Facebook has been trying to keep social spammers out. It banned Ad.ly, which connected brands wishing to advertise with celebrities willing to post ads to their fans as status updates. This is because social spam pollutes the user experience at Facebook’s expense. Most people know and loathes someone who uses the news feed to market their small business or promotes events, but most people don’t have anything shill. Paid tweeting services let users earn money for publishing ads, but require tens of thousands of followers to be lucrative.

Shopcade has the potential to give everyone an incentive to spam. Maybe it will help cash-strapped teens avoid crappy summer jobs. But more likely it will degrade the social network experience if it gets popular.

The way the model works is Shopcade aggregates all the affiliate product feeds it can. Users create and customize a personal store and feature products they’d recommend — i.e. that they think their friends will want to buy. When someone buys a product, Shopcade gets an affiliate fee, but then rewards both the store owner and the purchaser by adding a small cash reward to their accounts. Users can cash out through PayPal or by donating their reward to charity. In addition to keeping a portion of the affiliate fees, Shopcade will monetize by selling custom themes and virtual goods that users can display on their stores.

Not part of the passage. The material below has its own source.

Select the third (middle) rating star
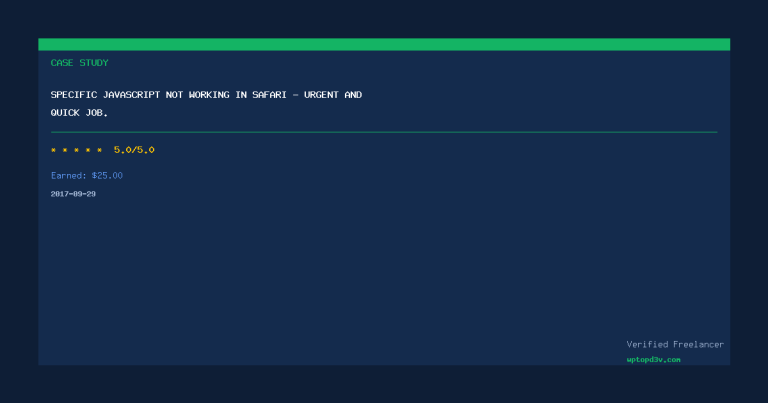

The redeeming property of Shopcade is the product recommendation feed on its home page. When shoppers visit, they’re shown what products their friends are adding to their stores or buying, as well as products based on their own activity and Facebook Likes. These could become a good way to discover relevant products if enough friends are on-board.

From a business standpoint, Shopcade has potential. The 20-person London team was founded by Nathalie Gaveau, who started PriceMinister.com, a French ecommerce site which sold to Rakuten, the French eBay. It also includes an ex-PayPal employee that spearheaded that company’s global expansion.  Investors include Ian Livingstone, founder of Eidos Games, and Lord John Birt, Director-General of the BBC.